The investigators reported that the Monarc device was implanted in 59 of 72 patients (82%). The primary safety endpoint (freedom from death, tamponade, or myocardial infarction at 30 days) was met in 91% of patients at 30 days and in 82% at 1 year. Computed tomography documented passage of the great cardiac vein over an obtuse marginal artery in 55% of patients and was associated with angiographic coronary artery compression in 15 patients and myocardial infarction in two patients (3.4%). At 12 months, a reduction in MR by one grade was observed in 50% of 22 implanted patients with matched echocardiograms and in 85.7% of seven patients with a baseline MR grade of 3.
The investigators concluded that implantation of the Monarc device in the coronary sinus is feasible and may reduce MR; however, coronary artery compression may occur with patients in whom the great cardiac vein passes over a coronary artery, necessitating strategies in future studies to avoid this occurrence.
Also in the Journal of the American College of Cardiology: Cardiovascular Interventions, Paul T.L. Chiam, MBBS, and Carlos E. Ruiz, MD, have published a classification of technology for percutaneous transcatheter mitral valve repair (2011;4:1–13).
According to the authors of the paper, surgical treatment of MR has evolved from mitral valve replacement to valve repair because repair produces superior long-term outcomes. In addition, repair can be achieved through minimally invasive approaches. This desire for less-invasive approaches, coupled with the fact that a significant proportion of patients—especially people who are elderly, who have significant comorbidities, or who have severe left ventricular (LV) dysfunction—are not referred for surgery, has driven the field of percutaneous mitral valve repair.
As various technologies have emerged and are at different stages of investigation, the authors propose a classification of percutaneous mitral valve repair technologies on the basis of functional anatomy that groups the devices into those targeting the leaflets (percutaneous leaflet plication, coaptation, or ablation), the annulus (indirect: coronary sinus approach or an asymmetrical approach; direct: true percutaneous or a hybrid approach), the chordae (percutaneous chordal implantation), or the LV (percutaneous LV remodeling).

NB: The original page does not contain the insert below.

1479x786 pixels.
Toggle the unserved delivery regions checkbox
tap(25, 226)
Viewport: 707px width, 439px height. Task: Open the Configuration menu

The authors observed that the EVEREST II (Endovascular Valve Edge-to-Edge Repair Study) clinical trial has shown that percutaneous edge-to-edge repair technology is noninferior to open repair. Several other technologies employing the concepts of direct and indirect annuloplasty and LV remodeling have achieved first-in-man results. Most likely, a combination of these technologies will be required for satisfactory mitral valve repair. However, repair is not possible for many patients, and valve replacement will be required. Percutaneous options are under development, but for now, surgical mitral valve replacement is the standard of care in such patients, the authors stated.